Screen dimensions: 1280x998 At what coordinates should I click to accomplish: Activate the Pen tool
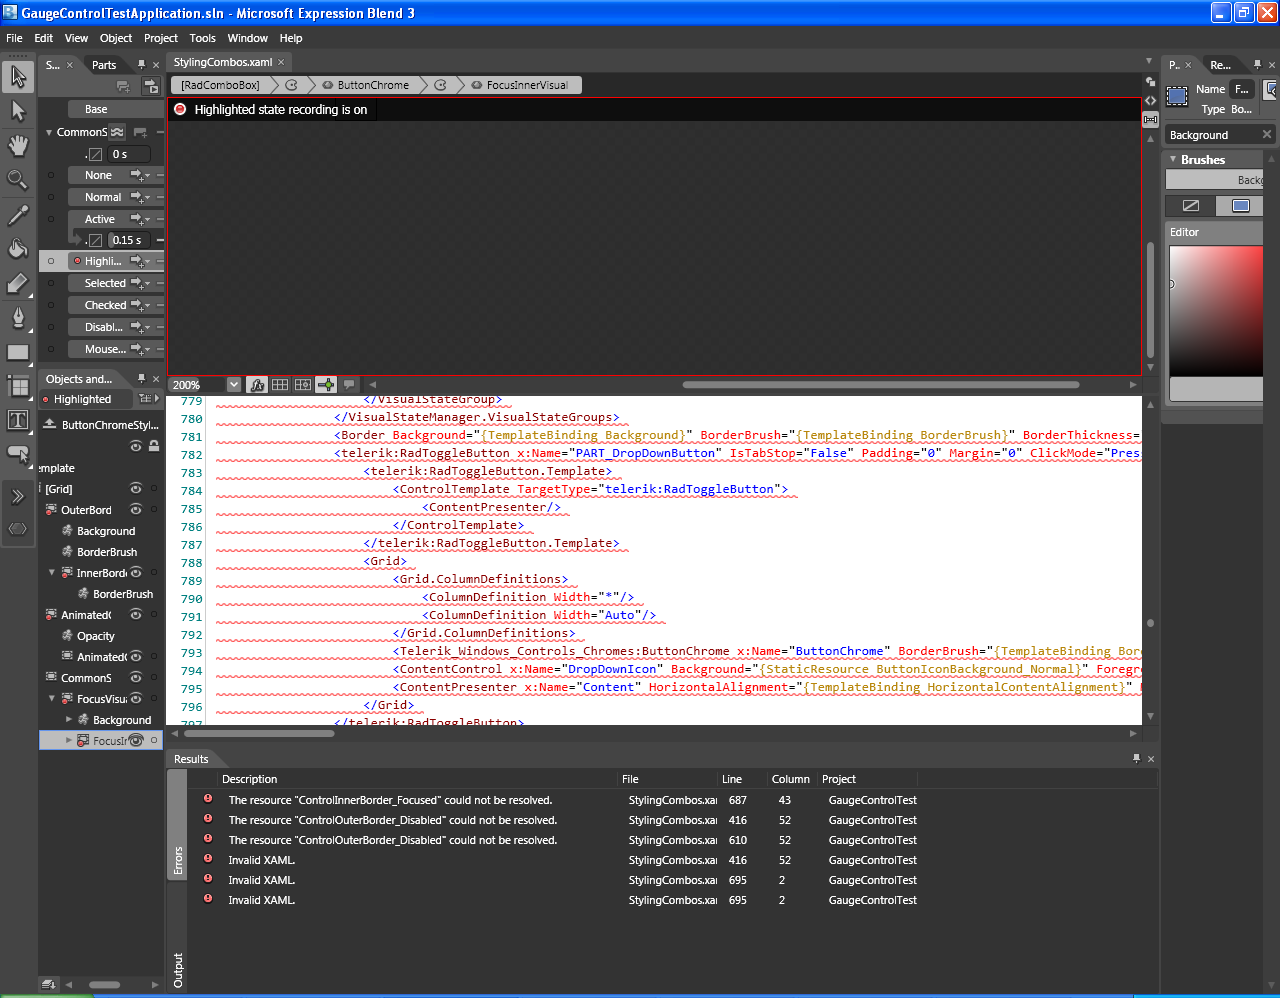[18, 318]
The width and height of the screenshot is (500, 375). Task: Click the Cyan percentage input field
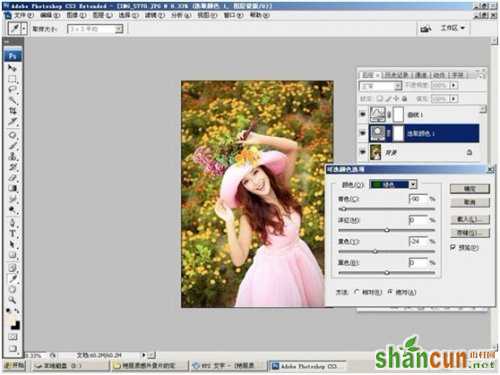pyautogui.click(x=418, y=199)
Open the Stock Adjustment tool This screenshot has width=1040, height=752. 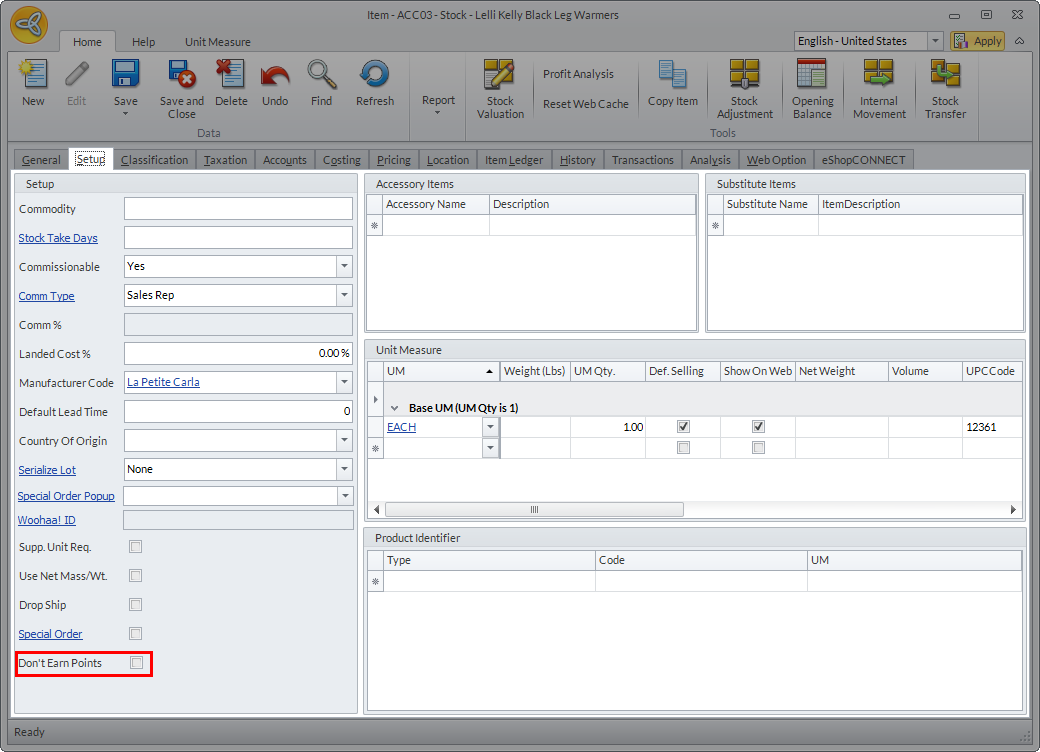[744, 88]
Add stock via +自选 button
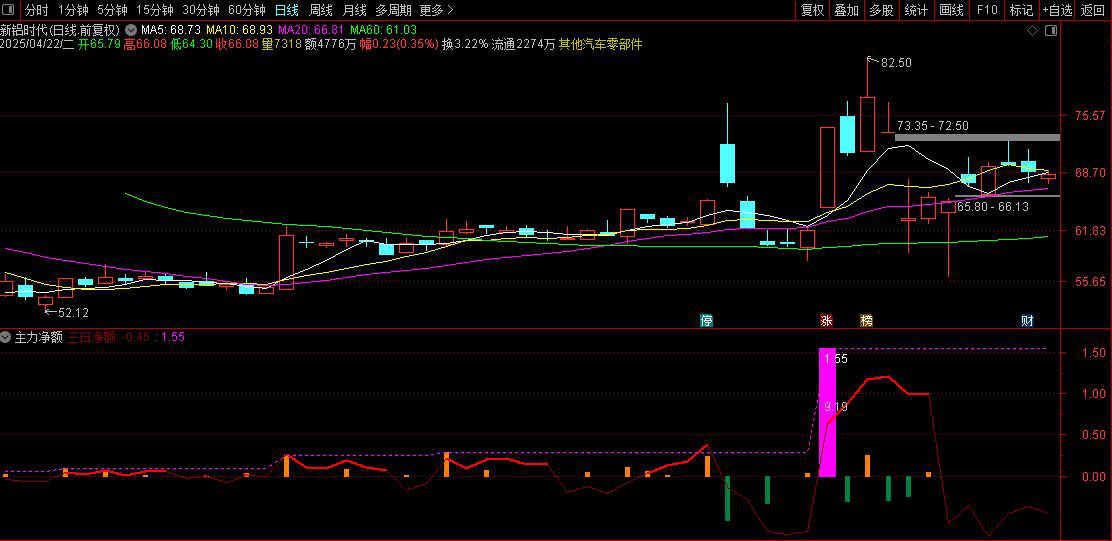 click(x=1057, y=10)
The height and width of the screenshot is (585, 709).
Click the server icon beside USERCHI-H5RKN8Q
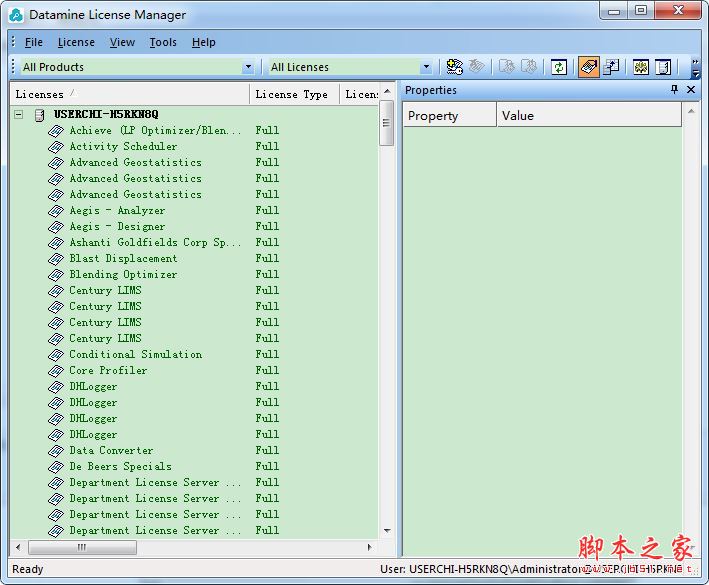pyautogui.click(x=40, y=115)
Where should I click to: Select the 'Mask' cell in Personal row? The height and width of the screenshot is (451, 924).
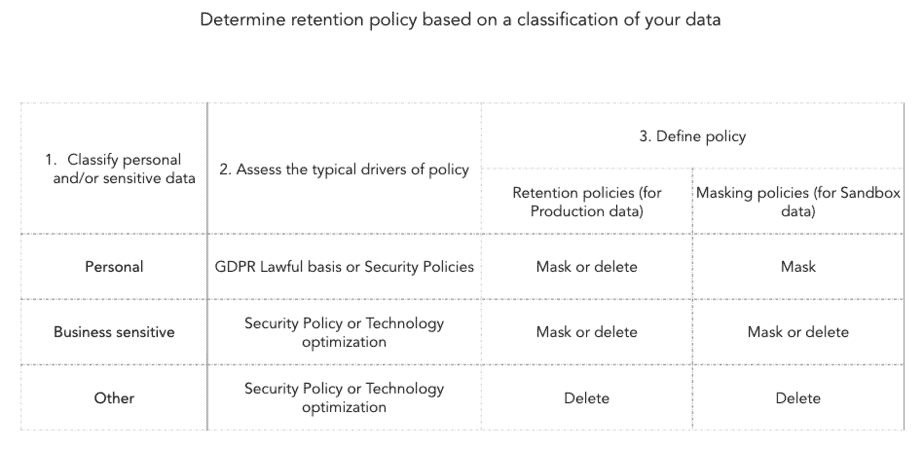(x=798, y=267)
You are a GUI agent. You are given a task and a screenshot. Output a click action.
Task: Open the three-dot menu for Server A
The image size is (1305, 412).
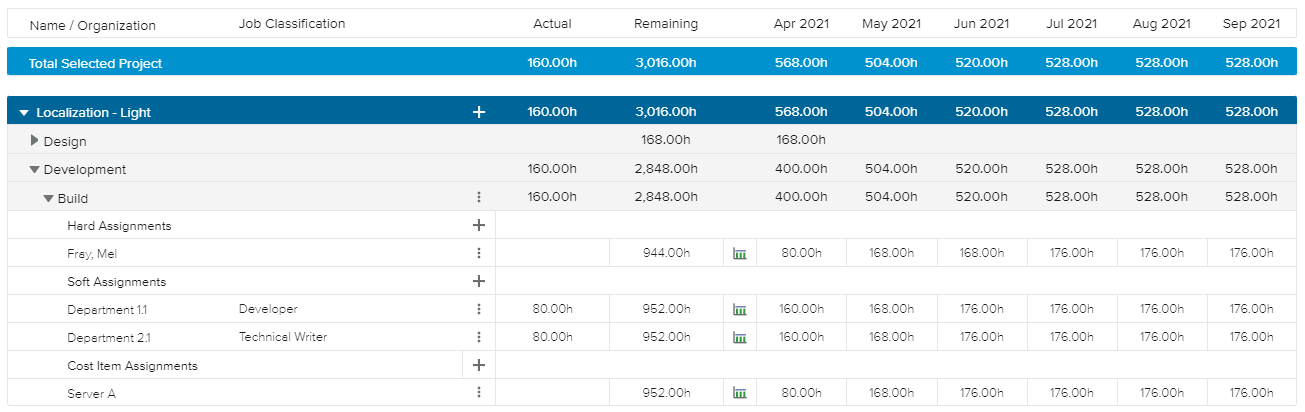478,394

========================

## EXERCISE BRIEF
Pictures are skipped here. Print exactly, and only, the lines from the one holding "Where should I" through the final line of the material above, both ends included.

## SOLUTION
Where should I click to: Select the 'Mask' cell in Personal row? The height and width of the screenshot is (451, 924).
(x=798, y=267)
You are a GUI agent. You are given a task and a screenshot. Output a click action.
Task: Open the three-dot menu for Server A
The image size is (1305, 412).
478,394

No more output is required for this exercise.